Ему ведь жара нипочем. На его родине вовсе не бывает холодов. Там деревья растут до самого неба, и на вершинах их зреют круглые желтые плоды. Одного хватает, чтобы наесться на неделю. Плоды сладкие, сочные, и вкус их Виллам не забудет до самой смерти.
На его родине реки неторопливы. В них обитают огромные ящерицы с зубами, каждый – в руку взрослого мужчины. Шкура этих ящериц столь толста, что не пробьет ее ни гарпун, ни копье. Только на бледном горле их есть особое место, в которое метят опытные охотники.
Мясо ящерицы пахнет гнилью, но вот хвост ее вкусен.
– Заткнись, – просит Янгу на ломаном хамши.

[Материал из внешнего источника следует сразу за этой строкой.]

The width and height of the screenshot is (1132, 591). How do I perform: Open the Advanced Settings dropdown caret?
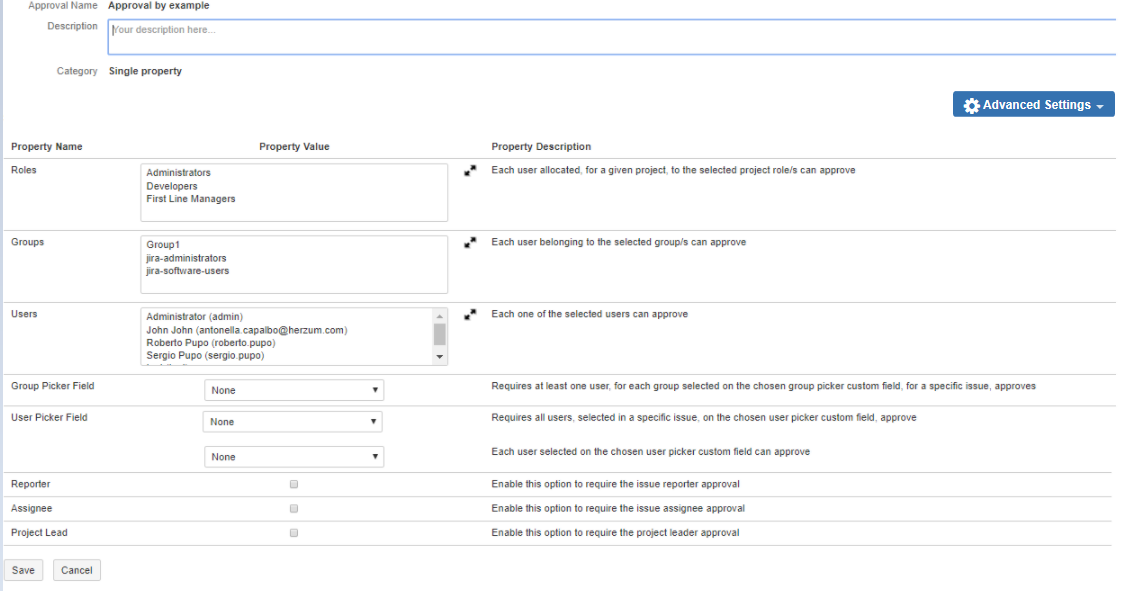[x=1100, y=106]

Полгода на побережье в тесном загоне, куда сгоняли негодный товар, – достаточный срок, чтобы выучить чужой язык. И саббу понимает, но продолжает бормотать, рассказывать о зубастых рыбах, костлявых, но с мясом нежным, которое само на языке тает.
Глупец.
О еде нельзя говорить – будет хуже. Только саббу не понять. Он мыслями еще дома. Он по-прежнему силен и славен, у него пять жен и множество детей. Не выживет. Янгу ли не знать, что такие, которые только прошлым дышат, в настоящем слабы. Прошлое надо забыть. Вот у него получилось, память закрыла то, что было до побережья, загона и чернолицего смешливого надсмотрщика, который изредка совал Янгу недоеденные лепешки. И приговаривал:
– Айли-на!
Бери, отъедайся. Тощих не любят, не покупают. Плохо это.
Сбежать! Не здесь, позже, когда караван дойдет до предгорий.
Куда?
Куда-нибудь, пусть на самый край мира, лишь бы там не было этой жары, песка и выцветшего неба, по которому тенями скользят падальщики.

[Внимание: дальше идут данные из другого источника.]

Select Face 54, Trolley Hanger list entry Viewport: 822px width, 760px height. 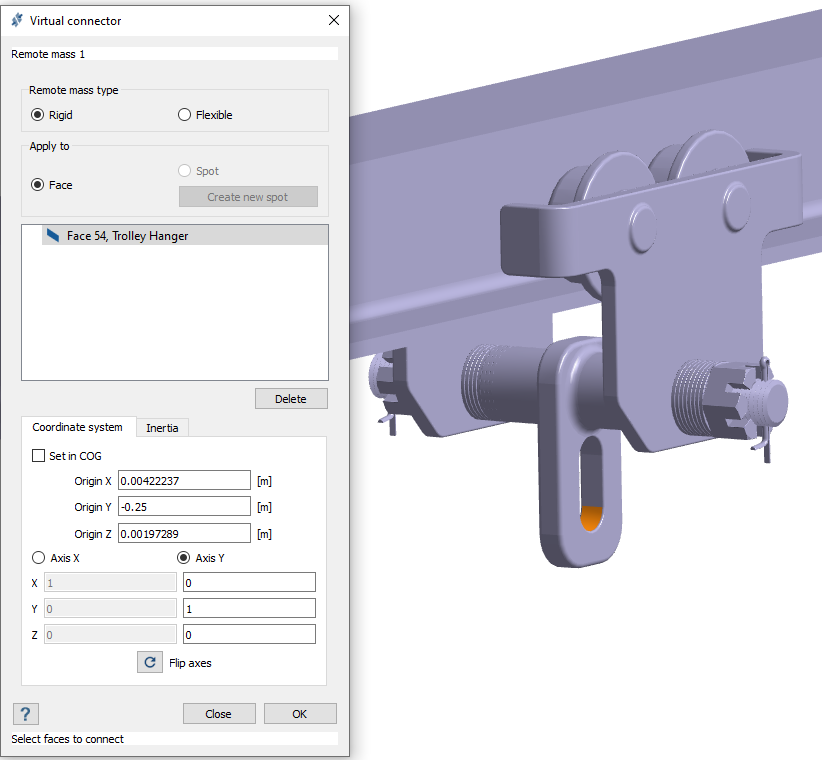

И Янгу, переворачиваясь на живот – солнце опаляет и сквозь ткань, – закрывает глаза. Он видит этот новый дом, возможно, даже помнит его, хотя и отрекся от своей памяти.
Но Север идет по его пятам.
Мысли о прошлом, казалось, стертом, ушедшем в небытие, не отпускали. Янгхаар слушал заунывный вой плакальщиц, сквозь веки смотрел на отблески пламени. Нынешняя его смерть не имела ничего общего с той, настоящей, которая много раз подбиралась к Янгару.
Эта пахла молоком и свечным воском. Маслом, которым разводили краски. Женским потом.
И еще – сырым камнем.
Настоящая воняет гноем и кровью, у нее вкус песка на губах и голос надсмотрщика, который требует подняться. Или смрадное дыхание хищного зверя – того медведя, который, поднявшись на задние лапы, медленно подбирался к Янгу.
И толпа кричала:
– Рви! Рви!
У них был один голос на всех. И медведь покачивался, переступая с лапы на лапу. Старый, со всклоченной грязной шерстью, с глазами, заплывшими гноем, он чуял легкую добычу. И шел, желая не столько сожрать, сколько разорвать.